Given the rate and the magnitude of algorithm evolution, many of those alternative AI chip designs may become obsolete even before their commercial releases. AI algorithms of tomorrow might demand different compute architectures, memory resources, data-transfer capabilities, etc.
There are various examples where algorithm improvements provided more performance gain than hardware improvement.
* A linear programming problem that would take 82 years to solve in 1988 could be solved in one minute in 2003. Hardware accounted for 1,000 times speedup, while algorithmic advance accounted for 43,000 times.
* Algorithm speedup between 1991 and 2013 for mixed integer solvers was 580,000 times, while the hardware speedup of peak supercomputers increased only 320,000 times.
* Similar results are rumored to take place in other classes of constrained optimization problems and prime number factorization.
DeepScale, spun-out of UC Berkeley research, squeezes AI for advanced driver assistance systems (ADAS) and autonomous driving onto automotive grade-chips (as opposed to GPUs). Their neural network models have demonstrated 30 times speedup compared to leading object detection models using algorithms alone while reducing energy and memory footprint enough to run on existing hardware in just a couple of years.
Another example of such algorithmic leapfrogging came from researchers from the Allen Institute of Artificial Intelligence.
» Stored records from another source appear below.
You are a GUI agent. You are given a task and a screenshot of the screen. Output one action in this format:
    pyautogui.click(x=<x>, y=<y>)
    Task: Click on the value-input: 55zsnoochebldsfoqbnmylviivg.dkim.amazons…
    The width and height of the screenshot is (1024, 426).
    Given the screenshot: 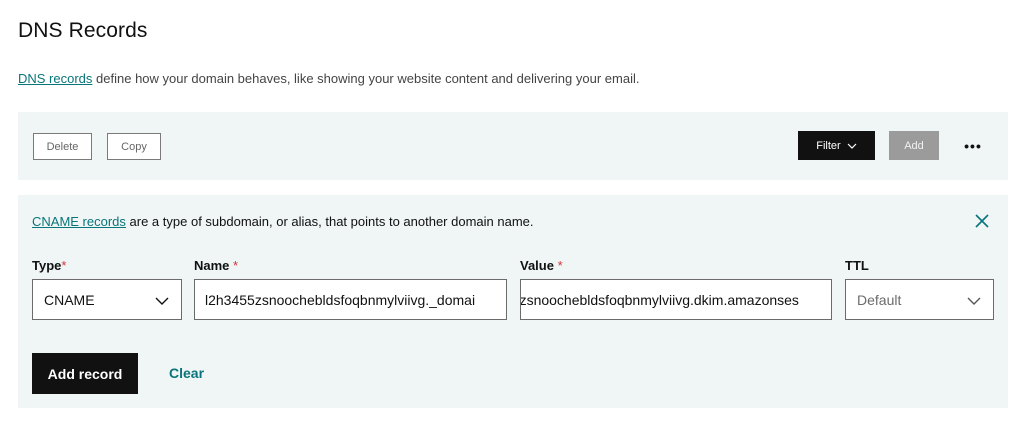 What is the action you would take?
    pyautogui.click(x=676, y=300)
    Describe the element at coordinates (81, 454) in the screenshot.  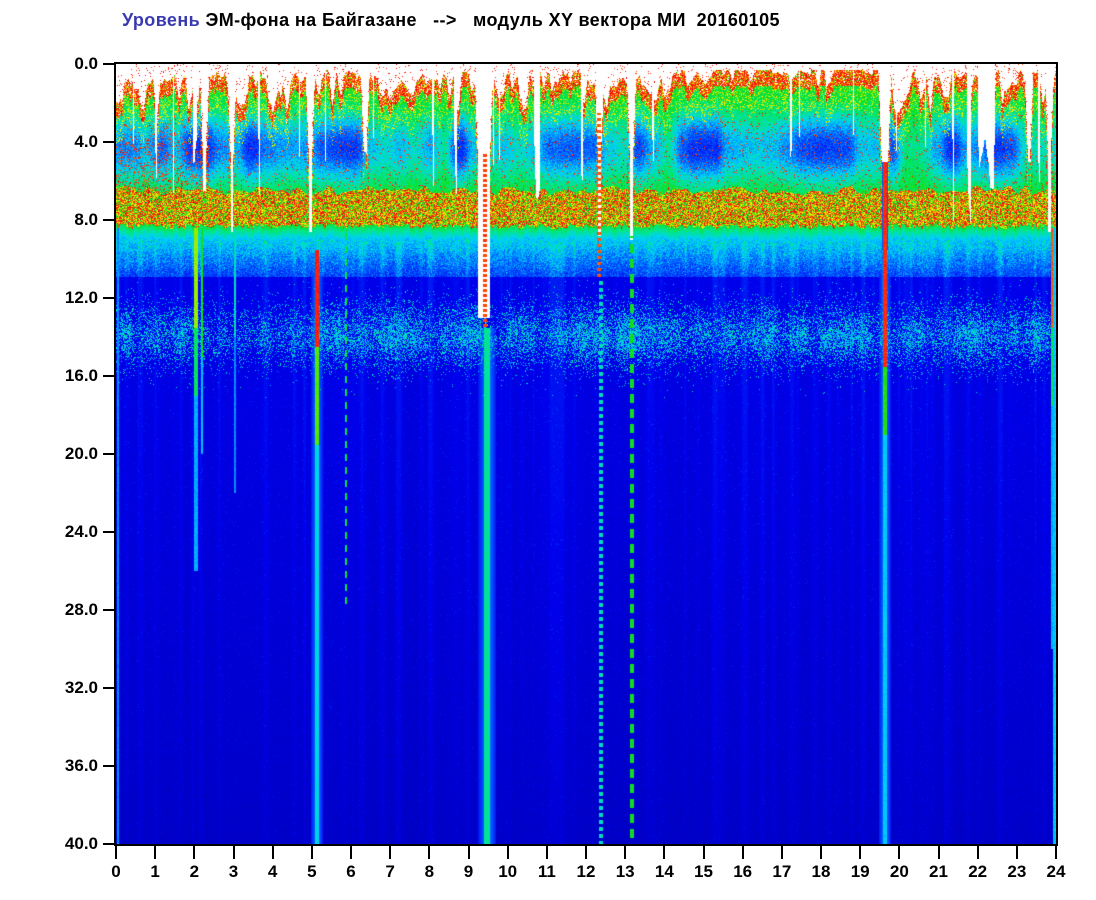
I see `y-tick-label: 20.0` at that location.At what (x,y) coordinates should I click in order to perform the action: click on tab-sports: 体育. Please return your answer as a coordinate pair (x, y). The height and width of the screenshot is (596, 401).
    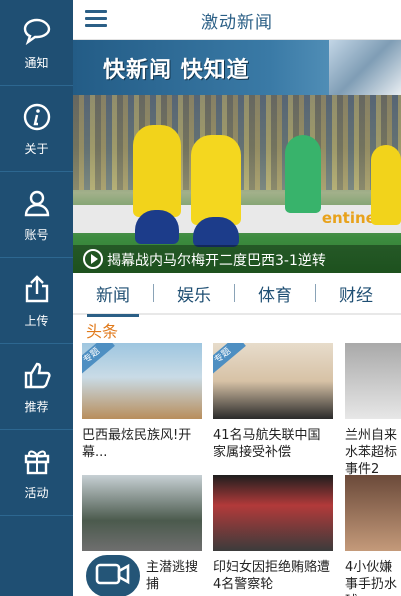
    Looking at the image, I should click on (275, 294).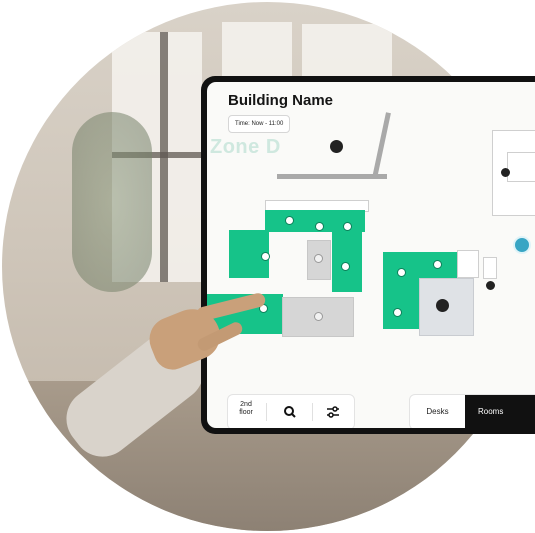 The height and width of the screenshot is (533, 535). I want to click on room-available, so click(401, 308).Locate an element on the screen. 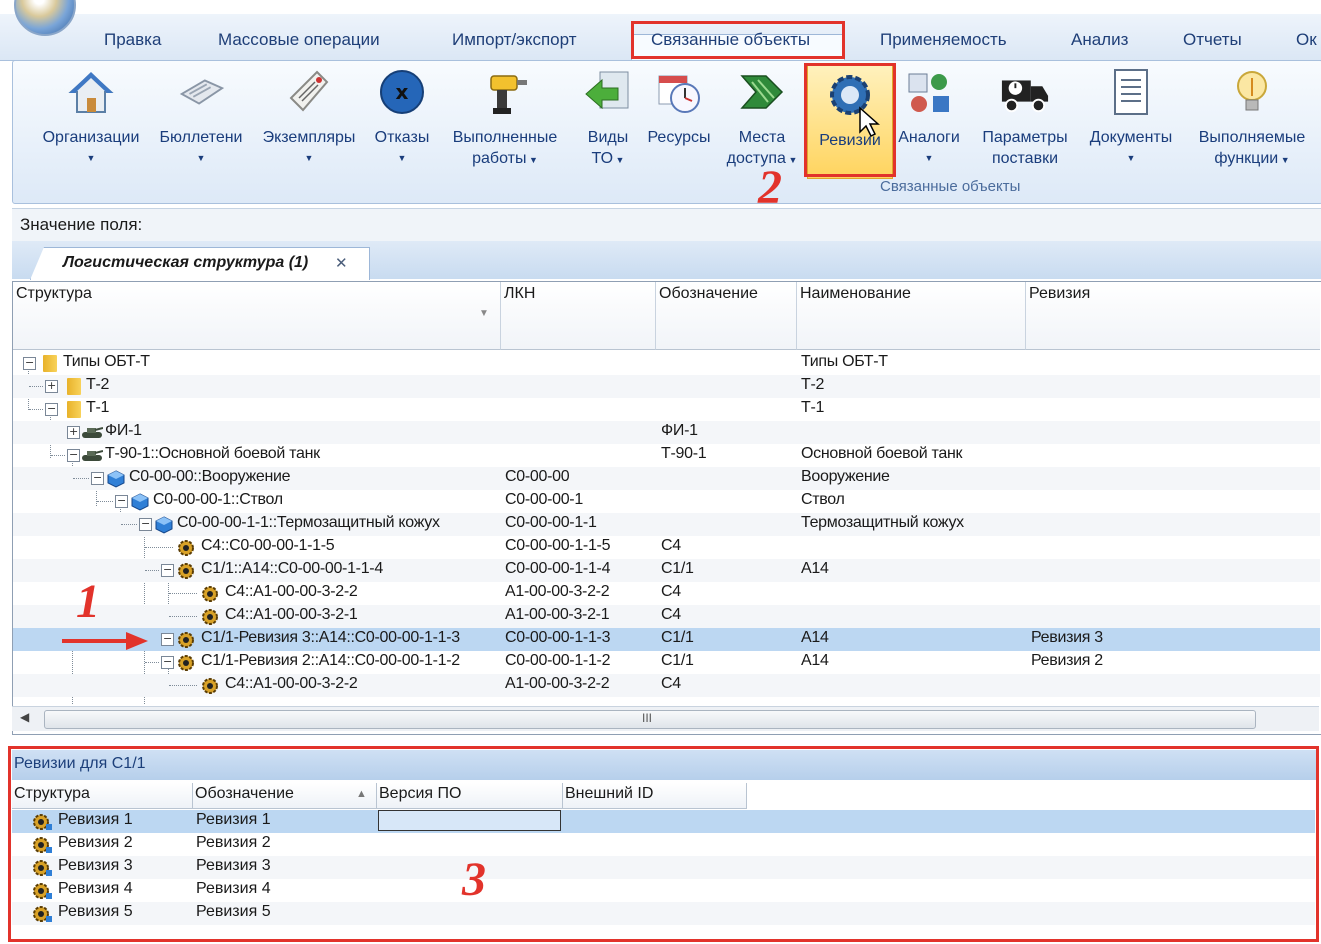 The image size is (1321, 944). column-header-revision: Ревизия is located at coordinates (1173, 316).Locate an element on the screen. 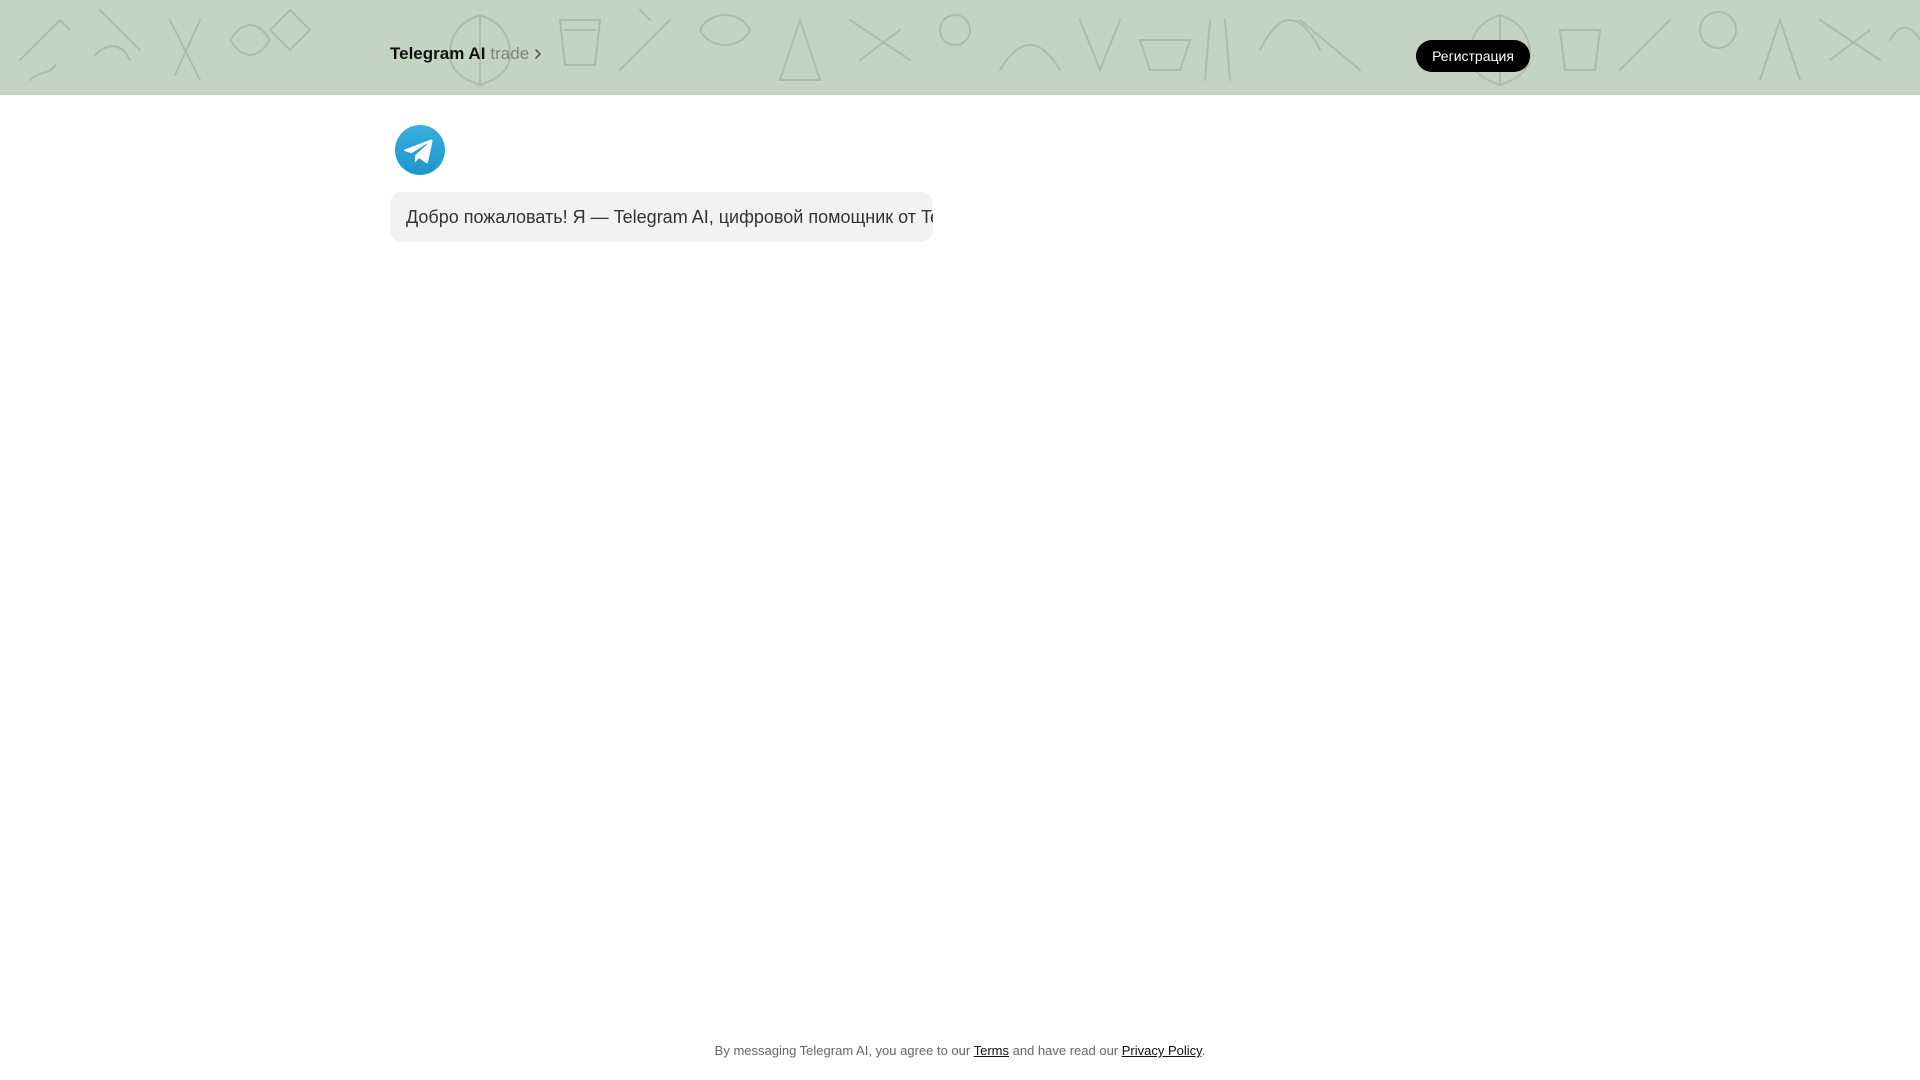  terms-link: Terms is located at coordinates (992, 1050).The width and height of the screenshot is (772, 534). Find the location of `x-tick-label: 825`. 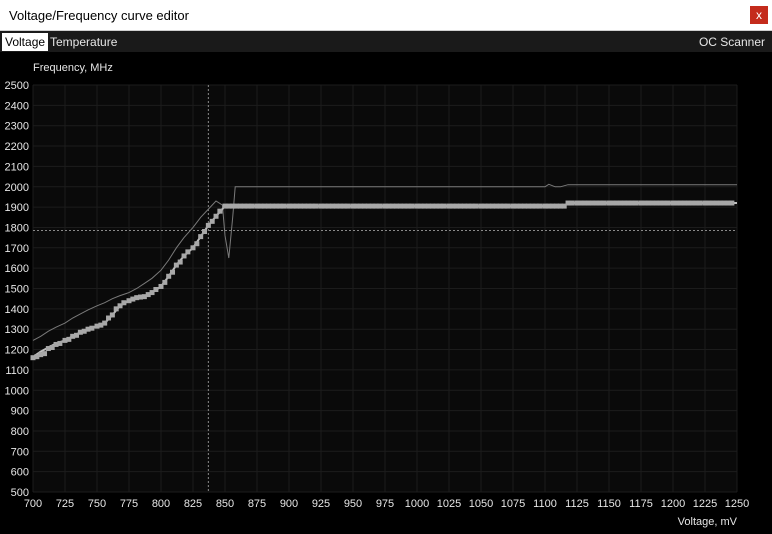

x-tick-label: 825 is located at coordinates (193, 504).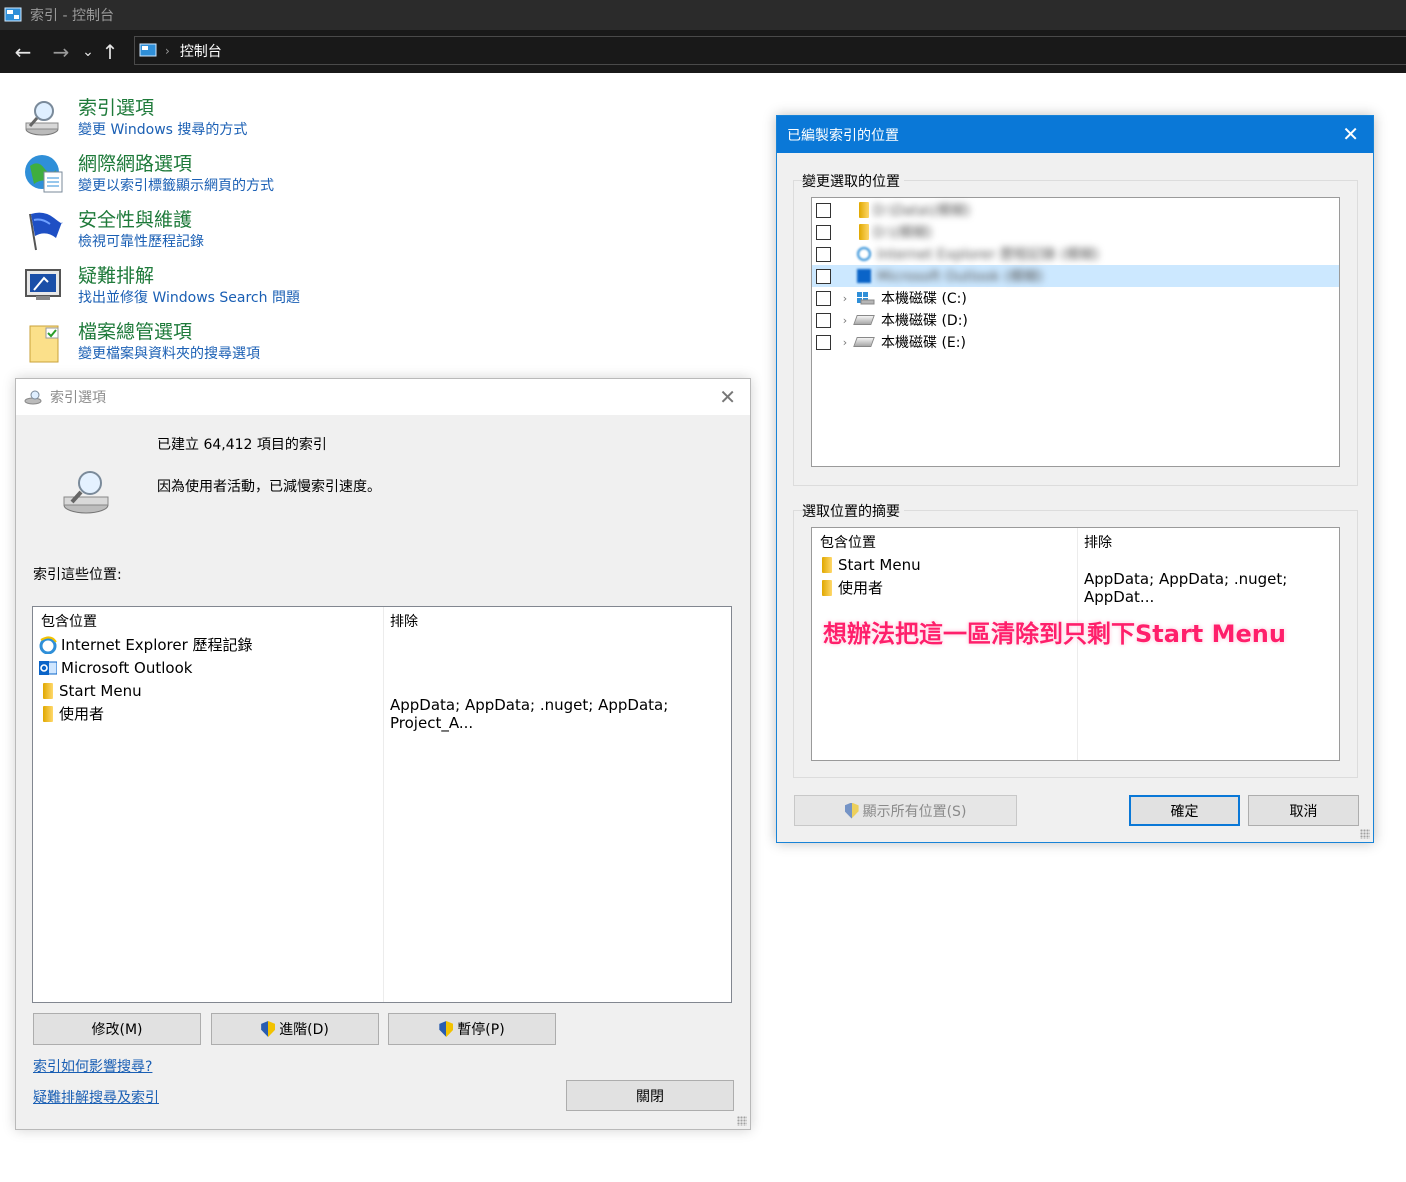  I want to click on cancel-button-label: 取消, so click(1304, 812).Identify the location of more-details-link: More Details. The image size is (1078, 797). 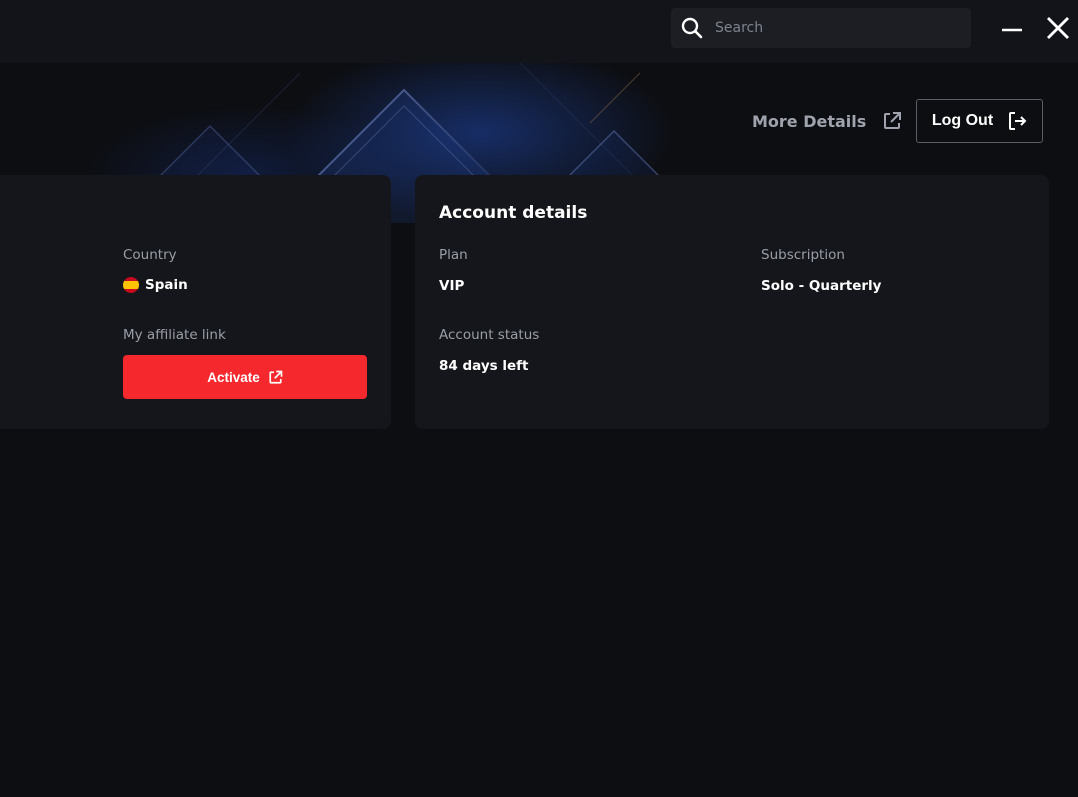
(827, 121).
Using a novel mathematical approach employing binarization of neural networks, they showed that they can drastically increase speed as well as reduce power and memory requirements.
This enables even the most advanced deep-learning model to be deployed on a chip as small as a $5 Raspberry Pi. The researchers recently spun out the algorithms and processing tools as XNOR.ai* to deploy AI on edge devices and drive further algorithmic advances for AI.